City officials hope task force, new law help combat issue
A new Arizona law went into effect last month that Phoenix leaders are hoping will send the message that the city has no tolerance for human trafficking.
House Bill 2454 increases penalties for traffickers and clients of prostitution, addresses online advertisements and sets criminal and civil penalties and recognizes minor victims as victims under the law.
“Our entire council supported this law during the legislative session because we understand that we have to strengthen Arizona’s stance against human trafficking and child prostitution,” said Mayor Greg Stanton. “When it comes to these heinous crimes, we are all working together to make our community a safer place for every resident.”
The city formed a Human Trafficking Task Force to bring together experts on the subject and create a five-year plan for the city to fight human trafficking. The group has partners from O’Connor House, ASU School of Social Work, Arizona Attorney General’s Office, Arizona Lodging & Tourism Association, Maricopa County Attorney’s Office, TRUST, Natalie’s House, Southwest Airlines, Arizona Foundation for Women, Hickey Family Foundation, Phoenix Dream Center, Tumbleweed Center for Youth Development and Ascension Lutheran Church.

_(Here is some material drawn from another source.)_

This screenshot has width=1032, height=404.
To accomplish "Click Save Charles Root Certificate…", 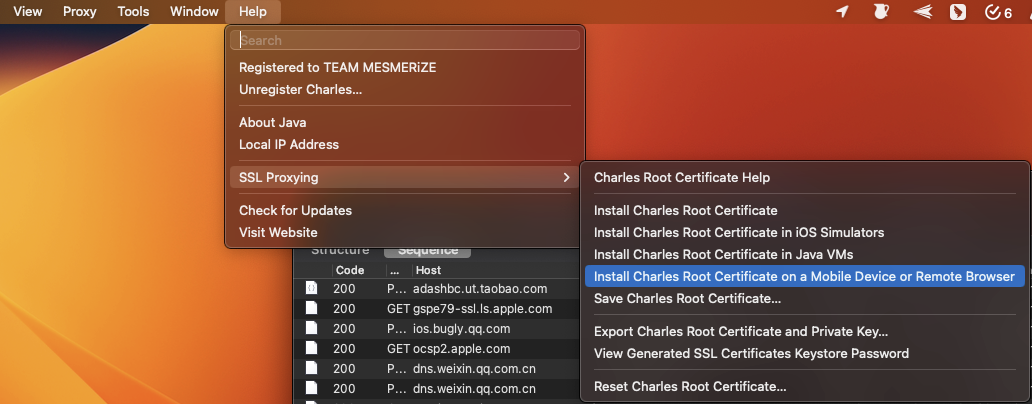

The task force’s four-pronged approach unites law enforcement, victim services, awareness and outreach, and training. They plan to come out with their own marketing materials and support state and national campaigns; track and evaluate current training and develop training courses; enhance technology for law enforcement and do mandatory training; and coordinate service providers to give access to comprehensive care.
Task force members and law enforcement agencies from across the state came together on July 24 to celebrate the law going into effect.
“Today’s event demonstrates the unified force at play here in Arizona when it comes to combating this crime that preys on children,” said Vice Mayor Jim Waring. “This goes way beyond a big sporting event. This is about making it clear who the criminals are — and who are the victims — and moves us closer to ensuring Arizona is the most undesirable state in the nation for this kind of criminal activity 365 days of the year.”